In ogni caso, dovrebbe comunque essere valutata caso per caso ogni richiesta di iscrizione anagrafica in immobili occupati, dando atto per iscritto delle ragioni per cui non sarebbe possibile applicare la deroga di cui all’art. 5, comma 1-quater del “Decreto Renzi-Lupi”. In pratica, il Sindaco ovvero il Dirigente dell’ufficio anagrafico, prima di opporre un diniego o di trovare soluzioni alternative (come quella della c.d. “residenza fittizia”, che molte amministrazioni hanno introdotto per provare ad arginare gli effetti paradossali della legge), dovrebbe verificare che il richiedente eserciti una potestà genitoriale, ovvero una tutela nei confronti di soggetti minori o malati che vivono con lui nell’immobile occupato. Inoltre, nel caso in cui si fosse in presenza di persone già prese in carico dai servizi sociali o che comunque presentano problemi di salute documentabili, il Comune non potrebbe negare la residenza: al riguardo sarebbe opportuno stilare un elenco – non tassativo – di quelle categorie di soggetti vulnerabili che potrebbero godere della deroga in questione, così come del resto stabilito dallo stesso Decreto.

In questo particolare momento storico – e comunque finché durerà lo stato di emergenza sanitaria -, sembra un atto dovuto, anche in ragione delle competenze specifiche del Sindaco in materia di tutela della salute pubblica, riconoscere la residenza presso gli immobili occupati a quanti sono senza fissa dimora. Sarebbe questo forse un primo timido segnale per provare ad invertire la rotta delle politiche sociali degli ultimi decenni, prediligendo concretamente le ragioni della solidarietà e del contrasto alle disuguaglianze, rispetto alle logiche egoistiche e proprietarie che hanno provocato i disastri economici e sociali della storia recente, disastri che per molti anni la nostra classe dirigente ha cercato ipocritamente di nascondere, ma che la pandemia ha nuovamente messo al centro del dibattito pubblico.
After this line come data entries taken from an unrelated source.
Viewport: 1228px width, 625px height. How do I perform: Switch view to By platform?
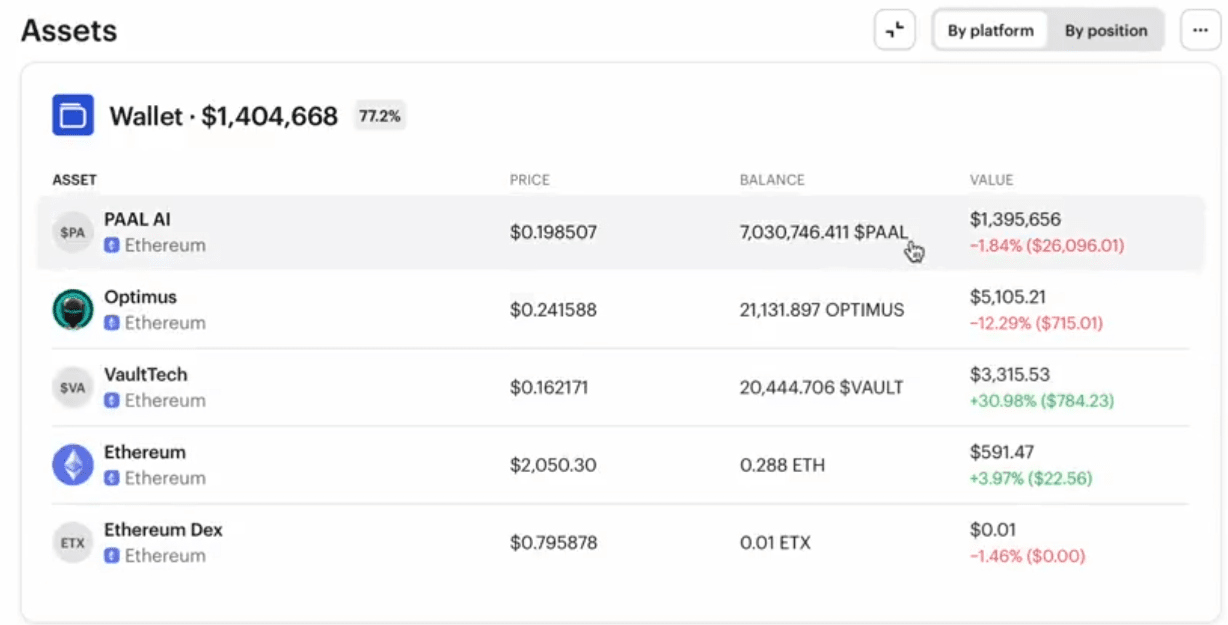point(990,30)

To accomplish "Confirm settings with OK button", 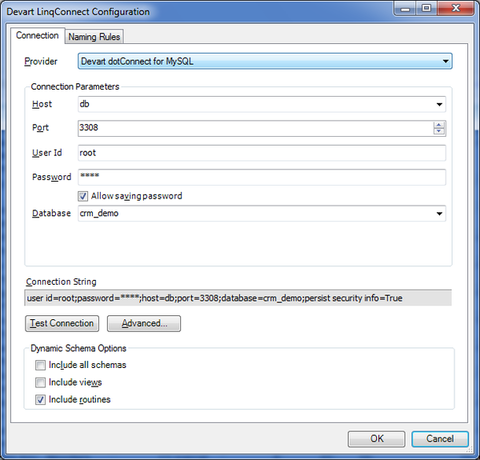I will tap(377, 439).
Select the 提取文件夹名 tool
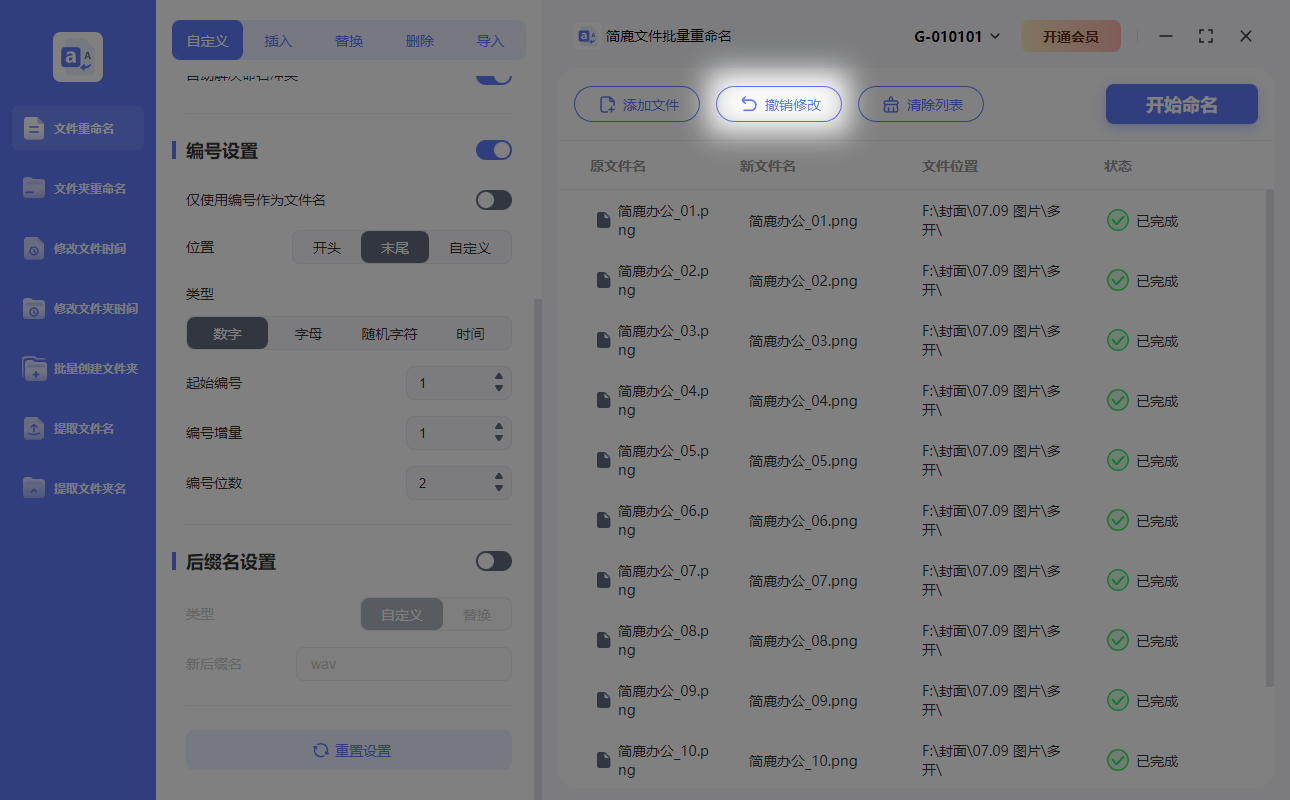This screenshot has height=800, width=1290. coord(77,488)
Quando ritorneranno tempi normali, dovremmo forse finalmente riconoscere che troppi poveri, troppi perdenti nel gioco del libero mercato, sono un pericolo per la democrazia, perché una società non è democratica se le disuguaglianze proliferano in maniera incontrollata e se addirittura si acuiscono in concomitanza di una crisi, economica o sanitaria che sia poco importa. Del resto, come osservava Plutarco circa venti secoli fa, lo squilibro tra ricchi e poveri è la malattia più antica e più fatale di tutte le Repubbliche: una malattia, a quanto pare, da cui ancora non siamo riusciti ad immunizzarci.